Crews were working to restore power to residents in Daviess County and beyond after a Sunday evening storm brought high winds, rain and hail, resulting in downed power lines.

Mary Lamm, hydrologist with the National Weather Center in Paducah, said Monday that the storm was caused by a “pretty strong cold front.”

“We had some showers and thunderstorms that developed out ahead of it,” Lamm said. “Some of those actually produced some small hail and some not so small hail.”

Lamm said hail was measured in Paducah of up to 1.5 inches in diameter.

“It produced quite a bit of wind damage,” she said. “I think that is probably where you are seeing a lot of trees down, and maybe some power lines down.”

Sonya Dixon, Owensboro Municipal Utilities spokeswoman, said Monday that OMU restored service to 500 of the initial 1,000 residences affected by the power outages by 1:30 a.m. Monday. An additional 300 customers had their power restored by 2:45 a.m.

Dixon said that by Monday afternoon, all OMU customers had power restored.
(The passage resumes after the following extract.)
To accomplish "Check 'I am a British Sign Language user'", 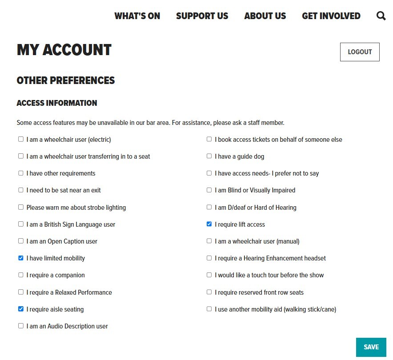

Leslie Barr, Kenergy Corp. communications specialist, said that out of the 14 western Kentucky counties Kenergy provides electric power to, 10 reported power outages.

“Daviess County didn’t get the worst part of the storms last night,” Barr said.

Kenergy initially had a blip of about 720 reported power outages, but between 300 and 350 across the 10 counties were reported as lasting longer.

“Right now, we have 45 members that are still off in Daviess County,” Barr said Monday afternoon.

The outages in Daviess County involved three different outage locations, two of which involved downed utility poles, while a third location involved a lightning strike that damaged some underground equipment.

“Our crews are working to get those restored; they should be restored by (Monday) afternoon or evening,” Barr said.

Kevin Derossit, Owensboro street manager, said there were three or four locations where tree limbs fell into the city streets.

“I haven’t heard of a lot of damage around town myself, so once we look at that, we will kind of see what is needed,” he said.

Derossit said the idea of the city having an additional tree limb pickup this year had not been ruled out, he would just have to see if the situation warranted it.

“If we started getting a bunch of calls, that would have to be something that we would take a look at,” he said.

Lamm said that she could not say exactly what parts of western Kentucky received the most storm damage, partly because they happened during the night.

“Hitting overnight, all the reports are actually very sporadic, we just have that problem,” she said. “The reports that we do have kind of came in when the sun came up, and a lot of what we are going out and looking at ... we know that there is damage associated with what we saw on radar overnight that may have produced a tornado, so those are the areas that we are going to.”